When someone is in a criminal court, they have to swear to tell 'the truth, the whole truth and nothing but the truth'. The whole truth, without a doubt, includes the motives that prompted someone to commit the actions they did. Whether those motives made the course of action justified is a separate matter (in this case, given the severity of the climate emergency, I'd argue that they were, but that's open to discussion). But in preventing the jury from hearing the motives at all, Judge Hehir was intentionally prejudicing the outcome of the trial. The right to a fair trial is protected by Article 6 of the Human Rights Act, and on this occasion this was breached. I hope that everyone can agree to that irrespective of whether they have faith in the actions of groups like Just Stop Oil. Not only that, but Hehir showed absolute contempt for the UK's obligations under international law, in spite of having been shown the relevant information beforehand.
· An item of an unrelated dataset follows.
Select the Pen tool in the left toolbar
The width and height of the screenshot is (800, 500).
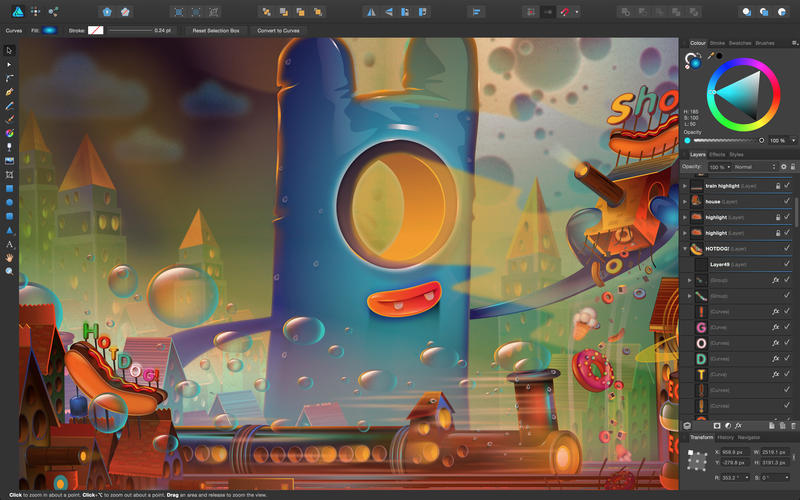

In the interests of addressing one of the most commonly cited concerns about Just Stop Oil's tactics, I feel I must answer the frequently-raised question of, 'What about people's daily lives? What if it disrupts someone who needs to be somewhere in an emergency?' This question is normally posed by media sources, but there are regular folk who ask it, some of whose lives have been severely impeded by climate protests, so I think it's only fair to answer. The first answer is that these environmental groups generally make sure the relevant information regarding the road blocks is communicated out beforehand so that people can make their travel arrangements accordingly. There are also blue light policies, which means that emergency vehicles are allowed through.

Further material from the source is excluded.